Dec 10, 2014
One-size-fits-all retention packages are usually unsuccessful in persuading a diverse group of key employees to stay put. Instead, companies that tailor retention approaches to the specific interest of each executive, as well as the current corporate position, benefit with higher retention rates.
Studies show the employer cost to replace one executive-level employee ranges between 150 to 400 percent of the employee’s salary. Traditional tools, such as deferred compensation plans, have not been the most effective solution. These plans do not offer employers current tax deductions. What’s more, those executives who remain on board are subject to the claims of the employer’s creditors.
THE CASE OF HOW TO PLEASE EVERYONE
When executives at a fast-growing biotech company looked beyond the standard retention package (deferred stay bonuses) and focused instead on the needs of individual employees, they found a more balanced situation than anticipated.
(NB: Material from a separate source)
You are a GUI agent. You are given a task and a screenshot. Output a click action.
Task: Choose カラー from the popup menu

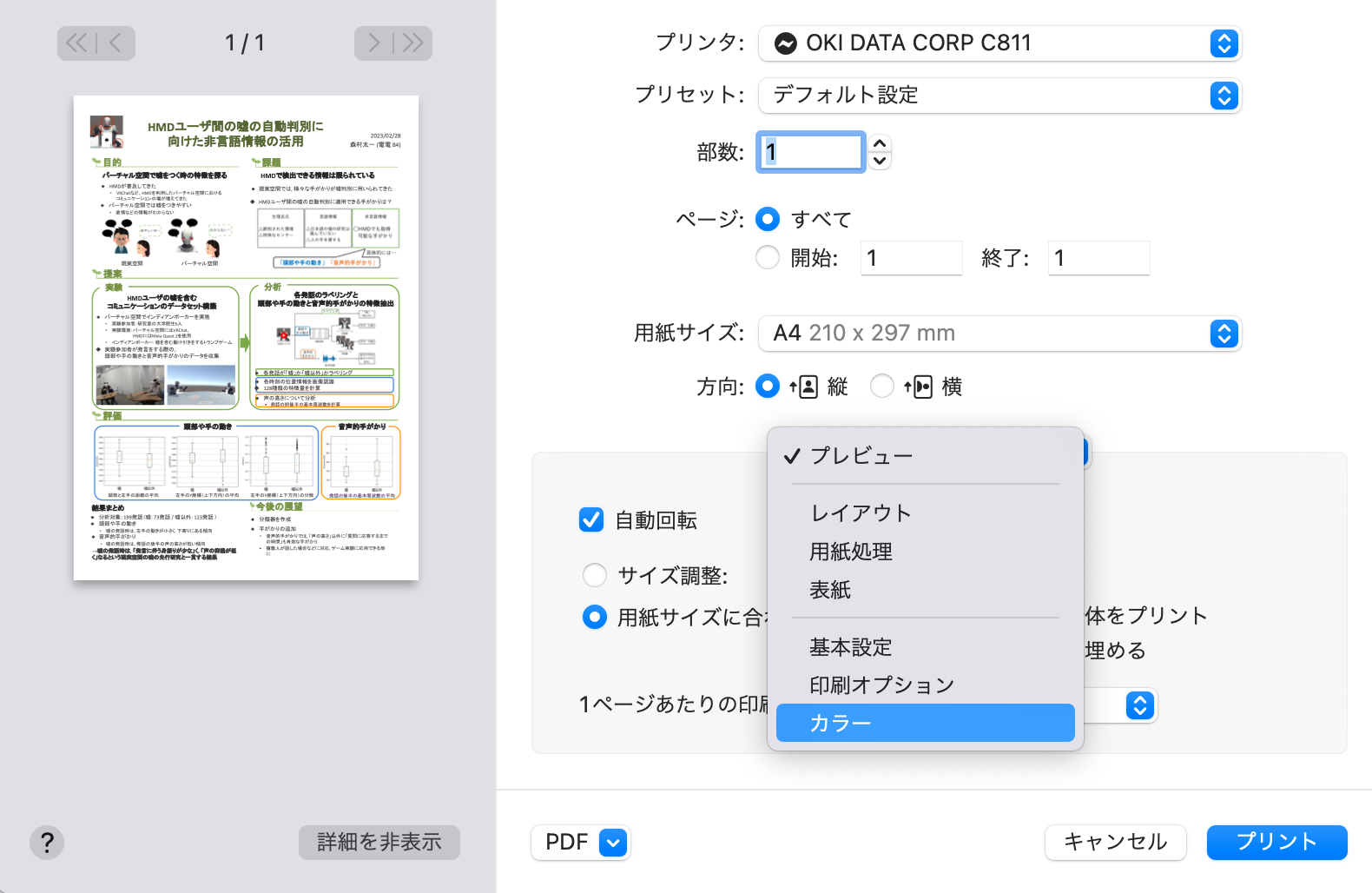click(x=925, y=723)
Among the key people at risk were two senior executives with exceptional industry experience. The biotech company edged near profitability and decided to offer executives a three-year “stay bonus.” They agreed to set cash aside on its books for payment to executives at the end of three years. But this decision did not motivate the executives; they saw considerable risk in being a general creditor of the company. If the company released monies and failed, the executives could lose the bonus payment. For the company’s part, it worried over the liability it faced on its balance sheet, as well as earnings cost to the company.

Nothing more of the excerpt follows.